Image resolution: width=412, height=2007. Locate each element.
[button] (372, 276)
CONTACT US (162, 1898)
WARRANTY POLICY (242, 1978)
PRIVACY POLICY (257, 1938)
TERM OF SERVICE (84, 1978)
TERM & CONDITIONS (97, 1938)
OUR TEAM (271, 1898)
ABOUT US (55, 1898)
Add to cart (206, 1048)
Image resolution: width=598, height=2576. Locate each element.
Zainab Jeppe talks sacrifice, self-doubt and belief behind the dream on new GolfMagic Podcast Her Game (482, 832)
··········
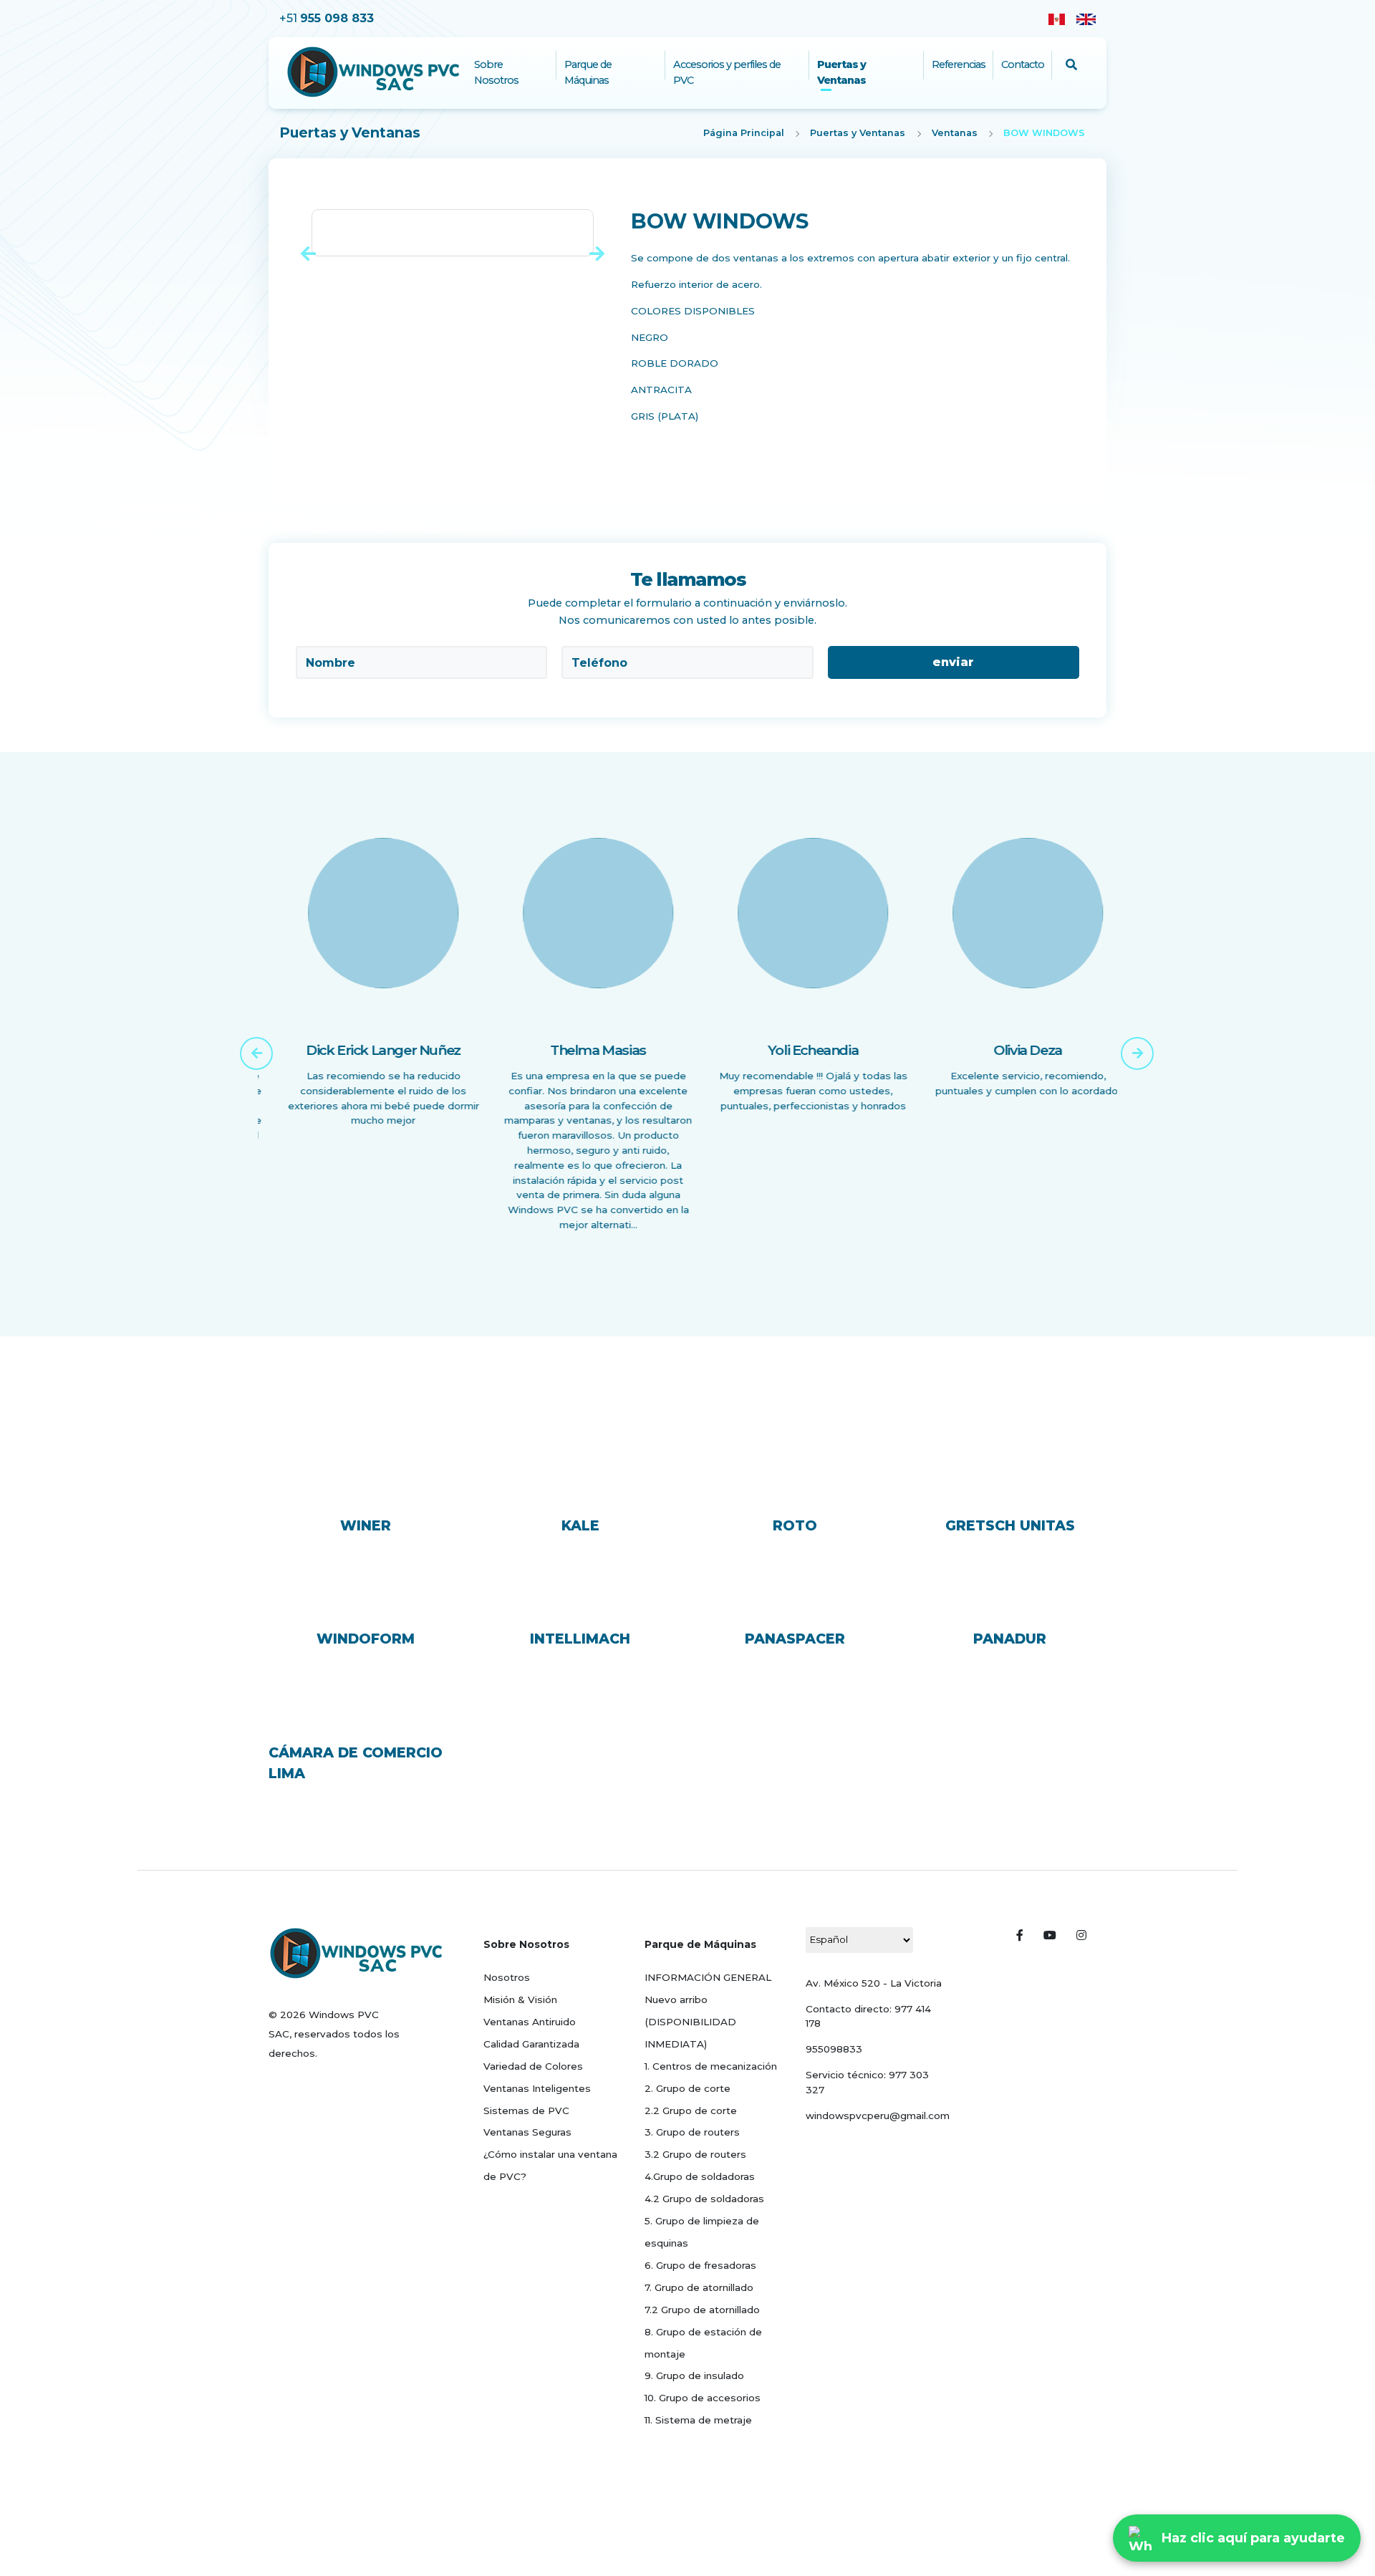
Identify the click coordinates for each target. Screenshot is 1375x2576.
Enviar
··········
Task instructions: The response must hold only the lines above from the line with "[button] (372, 276)" through the line with "Zainab Jeppe talks", each copied exactly, both ends kept.

Task response:
[button] (372, 276)
CONTACT US (162, 1898)
WARRANTY POLICY (242, 1978)
PRIVACY POLICY (257, 1938)
TERM OF SERVICE (84, 1978)
TERM & CONDITIONS (97, 1938)
OUR TEAM (271, 1898)
ABOUT US (55, 1898)
Add to cart (206, 1048)
Image resolution: width=598, height=2576. Locate each element.
Zainab Jeppe talks sacrifice, self-doubt and belief behind the dream on new GolfMagic Podcast Her Game (482, 832)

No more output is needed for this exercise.